I’ve never met a pastor who believes he prays enough. Even those for whom prayer is their life’s breath tell me how they long to pray with more concentrated length.
Count me among those pastors trying to figure out how to pray with greater faith and length.
Quickly Moving it Along
On the third Monday of each month, our church gathers for corporate prayer. We spend seventy minutes in groups of three to four praying for all manner of things: emphases of Scripture, other churches, our Gospel Partners, the children in our congregation, various people in authority, and whatever else is pressing. After nearly three years of leading these meetings I’ve learned many valuable lessons. Perhaps the most significant one is how easy it is to pray for an extended period of time—provided you have structure.
One of our “3 Commandments for Corporate Prayer” is that to be brief. I’m sure we all have many stories of individual prayers dominating a corporate gathering. People come ready to pray and then leave thinking, “I didn’t get any time to pray.” Thus, each month I try to remind our people to keep each prayer brief. That way everyone gets to pray and pray often.
Last week we spent an hour praying through the Beatitudes. That meant each group spent about five minutes praying through each Beatitude. We started at 7:00 p.m. and 8:00 p.m. (our end time for prayer) arrived with astonishing speed. Multiple people told me afterward how amazing it was to find that praying for an hour through Scripture was so easy. Rarely does a Prayer Night go by without someone saying something similar. When the prayers are structured and pointed, we surprise ourselves how long we can pray.

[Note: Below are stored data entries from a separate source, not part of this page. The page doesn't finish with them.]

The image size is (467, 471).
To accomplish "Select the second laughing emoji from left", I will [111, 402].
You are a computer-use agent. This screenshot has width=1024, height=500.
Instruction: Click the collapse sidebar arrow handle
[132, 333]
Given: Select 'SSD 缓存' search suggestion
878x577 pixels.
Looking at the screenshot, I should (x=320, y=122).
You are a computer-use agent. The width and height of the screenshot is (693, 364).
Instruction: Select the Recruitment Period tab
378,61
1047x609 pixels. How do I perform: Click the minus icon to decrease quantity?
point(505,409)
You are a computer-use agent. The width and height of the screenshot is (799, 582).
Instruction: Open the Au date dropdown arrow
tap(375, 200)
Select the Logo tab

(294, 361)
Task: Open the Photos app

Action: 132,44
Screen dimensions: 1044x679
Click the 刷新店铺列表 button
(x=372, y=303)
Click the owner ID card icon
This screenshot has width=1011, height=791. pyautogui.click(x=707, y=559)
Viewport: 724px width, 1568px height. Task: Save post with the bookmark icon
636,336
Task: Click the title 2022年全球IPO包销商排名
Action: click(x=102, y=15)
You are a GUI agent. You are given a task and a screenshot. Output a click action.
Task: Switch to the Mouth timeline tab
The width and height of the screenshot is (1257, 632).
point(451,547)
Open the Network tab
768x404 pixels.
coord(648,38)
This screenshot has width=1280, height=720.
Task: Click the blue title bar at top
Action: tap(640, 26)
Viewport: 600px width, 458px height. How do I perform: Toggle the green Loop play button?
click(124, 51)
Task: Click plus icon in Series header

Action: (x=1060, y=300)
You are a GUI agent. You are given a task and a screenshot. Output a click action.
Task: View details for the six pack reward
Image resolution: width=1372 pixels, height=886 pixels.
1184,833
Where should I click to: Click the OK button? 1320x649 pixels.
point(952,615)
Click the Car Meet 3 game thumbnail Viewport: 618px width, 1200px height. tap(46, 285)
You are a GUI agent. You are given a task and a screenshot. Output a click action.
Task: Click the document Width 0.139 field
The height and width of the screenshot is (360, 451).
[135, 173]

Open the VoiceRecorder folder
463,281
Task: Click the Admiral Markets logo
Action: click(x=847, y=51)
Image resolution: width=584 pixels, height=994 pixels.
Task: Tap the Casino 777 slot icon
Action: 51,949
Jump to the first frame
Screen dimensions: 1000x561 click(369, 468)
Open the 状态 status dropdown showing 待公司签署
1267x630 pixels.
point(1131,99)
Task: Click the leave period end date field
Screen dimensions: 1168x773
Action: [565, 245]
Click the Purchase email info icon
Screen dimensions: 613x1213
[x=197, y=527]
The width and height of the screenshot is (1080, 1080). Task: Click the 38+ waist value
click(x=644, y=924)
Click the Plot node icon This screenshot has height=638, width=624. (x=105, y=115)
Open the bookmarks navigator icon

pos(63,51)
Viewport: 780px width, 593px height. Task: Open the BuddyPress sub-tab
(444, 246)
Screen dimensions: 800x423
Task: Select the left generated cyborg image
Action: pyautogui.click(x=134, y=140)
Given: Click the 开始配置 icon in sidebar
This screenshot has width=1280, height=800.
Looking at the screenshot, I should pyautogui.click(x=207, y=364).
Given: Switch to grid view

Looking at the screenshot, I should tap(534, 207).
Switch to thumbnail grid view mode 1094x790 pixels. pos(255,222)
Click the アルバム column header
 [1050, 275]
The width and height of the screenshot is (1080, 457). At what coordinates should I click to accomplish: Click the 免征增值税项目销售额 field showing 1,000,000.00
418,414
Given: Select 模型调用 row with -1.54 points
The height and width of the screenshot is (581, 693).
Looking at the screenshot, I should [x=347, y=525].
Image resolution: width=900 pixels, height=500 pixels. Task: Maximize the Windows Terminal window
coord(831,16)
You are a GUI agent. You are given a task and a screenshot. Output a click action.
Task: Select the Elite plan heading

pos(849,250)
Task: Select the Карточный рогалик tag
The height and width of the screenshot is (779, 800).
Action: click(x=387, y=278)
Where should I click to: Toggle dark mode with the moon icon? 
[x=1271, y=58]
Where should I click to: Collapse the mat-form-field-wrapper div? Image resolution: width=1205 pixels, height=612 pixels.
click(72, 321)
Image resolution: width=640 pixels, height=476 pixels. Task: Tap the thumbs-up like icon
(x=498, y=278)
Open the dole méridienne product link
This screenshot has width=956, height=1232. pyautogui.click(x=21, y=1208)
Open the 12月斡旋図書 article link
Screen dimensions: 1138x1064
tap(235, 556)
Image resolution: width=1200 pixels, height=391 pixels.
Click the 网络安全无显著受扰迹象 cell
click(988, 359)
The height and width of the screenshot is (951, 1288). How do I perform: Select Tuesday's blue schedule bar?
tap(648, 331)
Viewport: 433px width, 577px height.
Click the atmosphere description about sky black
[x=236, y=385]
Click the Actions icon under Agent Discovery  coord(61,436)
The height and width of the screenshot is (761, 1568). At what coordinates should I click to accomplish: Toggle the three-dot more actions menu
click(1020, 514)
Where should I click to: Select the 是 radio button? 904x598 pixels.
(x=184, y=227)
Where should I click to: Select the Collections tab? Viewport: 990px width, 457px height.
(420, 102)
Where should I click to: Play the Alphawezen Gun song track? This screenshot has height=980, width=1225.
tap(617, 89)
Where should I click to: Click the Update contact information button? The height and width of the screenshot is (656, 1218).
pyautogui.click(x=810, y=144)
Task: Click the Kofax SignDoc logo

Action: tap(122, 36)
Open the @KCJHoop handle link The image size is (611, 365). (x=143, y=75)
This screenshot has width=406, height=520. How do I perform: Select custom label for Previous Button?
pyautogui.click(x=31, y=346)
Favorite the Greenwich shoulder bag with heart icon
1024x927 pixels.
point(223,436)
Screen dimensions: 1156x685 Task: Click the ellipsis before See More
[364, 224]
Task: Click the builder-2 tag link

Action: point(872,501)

Why Hadn’t I Thought of This Before?
I try to block off the 2 p.m. hour for focused prayer. My problem, like so many struggling prayer-ers, is a wandering heart. I have tried praying through various portions of Scripture, working through a prayer app on my phone, and my concentration seems to fly forth like a leaf in a tornado. What I’ve been doing just isn’t working. While reflecting on the encouraging responses from Prayer Night I had something of an Archimedian—eureka!—moment. “Why not,” I thought, “do something similar in my own prayer time?” (I wish it didn’t take me so long to try such a strategy, but God leads us patiently and perfectly. He apparently didn’t mean for me to try this until now.)
I pulled up Word and wrote down sixty different points for prayer. My thought was that if I prayer through all sixty I’d find extended prayer entirely possible. I broke down the list into the following categories:
- Personal Piety. I listed out seventeen different matters of personal holiness I long to grow in my life.
- Family. I’m praying here for my immediate family by name and then any extended family issues that need intercession.
- Pastoral Ministry. Here I’m praying for my preaching, evangelism, and faithfulness in my calling as a shepherd.
- Church. I put down various issues related to IDC’s congregational life that need daily prayer. This section also includes praying for our church’s ministries and Gospel Partners.
- Governing Authorities. I’m only trying to obey 1 Timothy 2:1–2.
- Operation World‘s Country-of-the-Day
- Matters of the Moment. This section is the most fluid of the bunch. For example, right now I’m for our Vacation Bible School that begins on August 1st. After next week this prayer point will rotate off the list.
I recognize the method isn’t for everyone. I thrive on order and routine, so this plan suits me quite nicely. Having not done it for any substantial period, I won’t make bombastic proclamations about having discovered a silver bullet for prayer. All I’ll say at this point is: I think I may have found the silver bullet. May you find something similar.